Em meio aos rangidos e às batidas não dava para ouvir, mas eu lia os lábios. Pessoas bonitas e arrumadas e simpáticas e alegres me davam as boas-vindas, alheias ao intenso chacolhar do avião. Achei irônico que a turbulência tenha começado no exato instante em que o vídeo da companhia aérea dava boas-vindas e instruções sobre como proceder na alfândega/imigração. Ninguém prestava atenção aos sorrisos e podes-não-podes. Todo mundo era tensão, ansiedade e nervosismo.
Odeio turbulência.
Eu estava no chão do avião. De novo. Arthur dormia esparramado, ou melhor, o mais esparramado que duas poltronas da classe econômica permitem a uma pessoa. Classe econômica. Rá. No embarque entrei numa fila que achava ser a de prioridades e fui perguntada se era da executiva. Respondi que era da "normal". Mas devia ter dito que era do setor de cargas. Até nosso cachorro vai viajar mais confortável, num canil próprio, com espaço para ficar de pé e se deitar por completo. E eu no chão, tentando ajeitar minha carcaça em meio aos solavancos e pulos da turbulência.
Chegamos. Conectamos, dessa vez sem perder o voo, e voltamos para casa.
Já está frio. Senti a secura do ar. Dormi de manhã, de tarde e de noite.

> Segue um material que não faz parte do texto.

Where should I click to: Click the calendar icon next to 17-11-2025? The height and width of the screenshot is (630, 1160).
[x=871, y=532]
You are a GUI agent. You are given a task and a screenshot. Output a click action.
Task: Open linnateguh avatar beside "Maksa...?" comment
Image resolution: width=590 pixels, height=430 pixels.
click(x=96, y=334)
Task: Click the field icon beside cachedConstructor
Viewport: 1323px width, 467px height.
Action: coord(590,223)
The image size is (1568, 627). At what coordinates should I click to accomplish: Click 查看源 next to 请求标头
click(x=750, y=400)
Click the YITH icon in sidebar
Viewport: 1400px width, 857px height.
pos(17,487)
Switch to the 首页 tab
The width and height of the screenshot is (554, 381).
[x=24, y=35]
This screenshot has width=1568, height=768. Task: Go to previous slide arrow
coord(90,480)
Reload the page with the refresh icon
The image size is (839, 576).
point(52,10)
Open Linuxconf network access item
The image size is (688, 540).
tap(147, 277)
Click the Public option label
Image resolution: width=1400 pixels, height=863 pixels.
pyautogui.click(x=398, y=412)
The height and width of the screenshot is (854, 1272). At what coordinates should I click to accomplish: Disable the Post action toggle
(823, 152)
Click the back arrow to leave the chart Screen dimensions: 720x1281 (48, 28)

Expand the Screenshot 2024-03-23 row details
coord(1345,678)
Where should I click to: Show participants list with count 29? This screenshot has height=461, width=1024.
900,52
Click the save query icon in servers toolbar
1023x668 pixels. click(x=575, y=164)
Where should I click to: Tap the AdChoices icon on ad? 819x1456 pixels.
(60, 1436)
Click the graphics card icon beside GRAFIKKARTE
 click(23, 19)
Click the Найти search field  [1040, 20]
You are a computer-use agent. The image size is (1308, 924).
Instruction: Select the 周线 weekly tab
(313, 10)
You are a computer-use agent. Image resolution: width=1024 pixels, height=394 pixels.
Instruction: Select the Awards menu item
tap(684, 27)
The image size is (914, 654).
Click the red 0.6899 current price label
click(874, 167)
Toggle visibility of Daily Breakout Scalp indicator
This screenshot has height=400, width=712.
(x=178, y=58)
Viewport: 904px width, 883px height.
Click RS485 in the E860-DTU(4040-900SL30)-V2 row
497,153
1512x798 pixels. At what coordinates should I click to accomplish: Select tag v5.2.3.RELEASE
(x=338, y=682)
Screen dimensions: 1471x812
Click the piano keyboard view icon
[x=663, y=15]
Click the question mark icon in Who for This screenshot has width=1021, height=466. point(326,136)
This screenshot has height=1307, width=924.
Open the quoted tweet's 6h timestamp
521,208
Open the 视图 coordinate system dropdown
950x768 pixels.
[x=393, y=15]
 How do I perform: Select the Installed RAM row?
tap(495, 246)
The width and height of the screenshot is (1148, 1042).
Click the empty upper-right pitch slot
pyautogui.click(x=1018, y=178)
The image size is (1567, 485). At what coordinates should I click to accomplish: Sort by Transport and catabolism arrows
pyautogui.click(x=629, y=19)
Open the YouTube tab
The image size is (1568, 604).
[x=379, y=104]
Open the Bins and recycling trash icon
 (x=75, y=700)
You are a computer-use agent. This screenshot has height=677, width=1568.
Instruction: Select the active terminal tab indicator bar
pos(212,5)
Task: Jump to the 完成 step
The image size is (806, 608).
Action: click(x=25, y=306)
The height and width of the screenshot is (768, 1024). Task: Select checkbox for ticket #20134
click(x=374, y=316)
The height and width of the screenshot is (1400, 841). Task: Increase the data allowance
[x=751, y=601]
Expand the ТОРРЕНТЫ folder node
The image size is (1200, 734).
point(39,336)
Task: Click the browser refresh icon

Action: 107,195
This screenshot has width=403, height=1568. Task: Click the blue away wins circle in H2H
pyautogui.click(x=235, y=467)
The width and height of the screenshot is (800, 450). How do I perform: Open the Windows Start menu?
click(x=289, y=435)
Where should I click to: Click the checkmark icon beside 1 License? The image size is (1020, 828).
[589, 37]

Lavei, esfreguei e varri. Habitamos.
Arthur aprendeu a falar loucamente. Além de conversar muito, ele usa "loucamente" para tudo: "olha, mamãe, esquilos loucamente lá fora"; "o trem passou loucamente"; "aham, quero melancia loucamente". E por aí vai.
Loucamente estou eu, às voltas com processos de retorno complexos e sobrepostos. Retorno à casa, ao trabalho madrugada adentro, à rotina estafante de cuidar de tanta coisa.
Fiquei pensando, depois, claro, que a turbulência da chegada foi uma grande metáfora da vida, que sorri e recepciona enquanto só quando dá aquela chacoalhada.
Que o voo seja tranquilo daqui em diante.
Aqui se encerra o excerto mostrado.